• _THE PROBLEM_:
Give again the line that contains "Task: Switch to the Kategorie section", plus every line after it to the end of the records, unchanged.

[Start of section]

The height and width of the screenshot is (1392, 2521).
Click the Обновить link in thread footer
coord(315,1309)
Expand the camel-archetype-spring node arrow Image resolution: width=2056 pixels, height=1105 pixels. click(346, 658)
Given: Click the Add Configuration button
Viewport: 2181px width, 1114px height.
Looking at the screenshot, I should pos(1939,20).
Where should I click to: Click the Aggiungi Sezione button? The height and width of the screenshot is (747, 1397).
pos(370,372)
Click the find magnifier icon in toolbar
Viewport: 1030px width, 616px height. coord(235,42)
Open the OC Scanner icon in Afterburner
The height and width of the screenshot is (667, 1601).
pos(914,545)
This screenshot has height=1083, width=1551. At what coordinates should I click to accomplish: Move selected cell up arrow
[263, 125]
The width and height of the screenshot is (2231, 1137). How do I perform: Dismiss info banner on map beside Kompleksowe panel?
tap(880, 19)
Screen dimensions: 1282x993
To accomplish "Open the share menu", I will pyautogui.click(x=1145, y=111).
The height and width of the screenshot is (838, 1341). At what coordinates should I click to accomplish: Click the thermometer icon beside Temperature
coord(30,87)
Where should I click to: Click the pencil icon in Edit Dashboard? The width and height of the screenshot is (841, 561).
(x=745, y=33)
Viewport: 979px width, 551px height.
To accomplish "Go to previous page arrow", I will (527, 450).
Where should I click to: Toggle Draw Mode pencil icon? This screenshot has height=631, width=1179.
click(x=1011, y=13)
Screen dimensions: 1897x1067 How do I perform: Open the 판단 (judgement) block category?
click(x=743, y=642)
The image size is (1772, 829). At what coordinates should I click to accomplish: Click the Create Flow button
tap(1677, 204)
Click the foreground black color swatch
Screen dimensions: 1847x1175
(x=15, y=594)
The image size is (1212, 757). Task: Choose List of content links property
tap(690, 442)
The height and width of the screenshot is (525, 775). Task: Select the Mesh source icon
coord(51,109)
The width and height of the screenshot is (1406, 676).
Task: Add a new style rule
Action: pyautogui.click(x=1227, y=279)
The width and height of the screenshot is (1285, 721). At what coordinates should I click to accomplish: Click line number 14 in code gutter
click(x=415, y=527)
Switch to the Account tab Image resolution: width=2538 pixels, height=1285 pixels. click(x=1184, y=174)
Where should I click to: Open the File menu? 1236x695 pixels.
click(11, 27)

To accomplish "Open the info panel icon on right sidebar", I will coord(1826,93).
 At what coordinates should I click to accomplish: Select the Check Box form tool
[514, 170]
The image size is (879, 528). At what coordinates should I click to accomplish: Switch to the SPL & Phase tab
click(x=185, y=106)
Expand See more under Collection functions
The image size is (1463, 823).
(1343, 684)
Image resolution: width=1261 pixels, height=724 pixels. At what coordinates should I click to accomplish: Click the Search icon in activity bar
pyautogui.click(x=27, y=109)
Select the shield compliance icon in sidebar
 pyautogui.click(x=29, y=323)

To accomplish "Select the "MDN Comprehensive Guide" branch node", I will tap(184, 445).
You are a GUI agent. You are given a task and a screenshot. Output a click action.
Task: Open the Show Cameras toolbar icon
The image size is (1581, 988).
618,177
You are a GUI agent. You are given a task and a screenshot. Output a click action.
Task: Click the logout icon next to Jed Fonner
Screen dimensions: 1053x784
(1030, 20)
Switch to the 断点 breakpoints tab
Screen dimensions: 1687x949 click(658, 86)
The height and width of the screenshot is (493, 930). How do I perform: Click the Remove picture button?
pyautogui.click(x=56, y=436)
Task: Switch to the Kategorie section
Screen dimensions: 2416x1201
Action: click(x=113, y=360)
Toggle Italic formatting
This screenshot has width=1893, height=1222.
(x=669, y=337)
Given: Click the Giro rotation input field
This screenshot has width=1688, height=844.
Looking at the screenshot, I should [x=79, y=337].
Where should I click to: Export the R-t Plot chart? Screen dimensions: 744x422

[End of section]

• _RESPONSE_:
Task: Switch to the Kategorie section
Screen dimensions: 2416x1201
Action: click(x=113, y=360)
Toggle Italic formatting
This screenshot has width=1893, height=1222.
(x=669, y=337)
Given: Click the Giro rotation input field
This screenshot has width=1688, height=844.
Looking at the screenshot, I should [x=79, y=337].
Where should I click to: Export the R-t Plot chart? Screen dimensions: 744x422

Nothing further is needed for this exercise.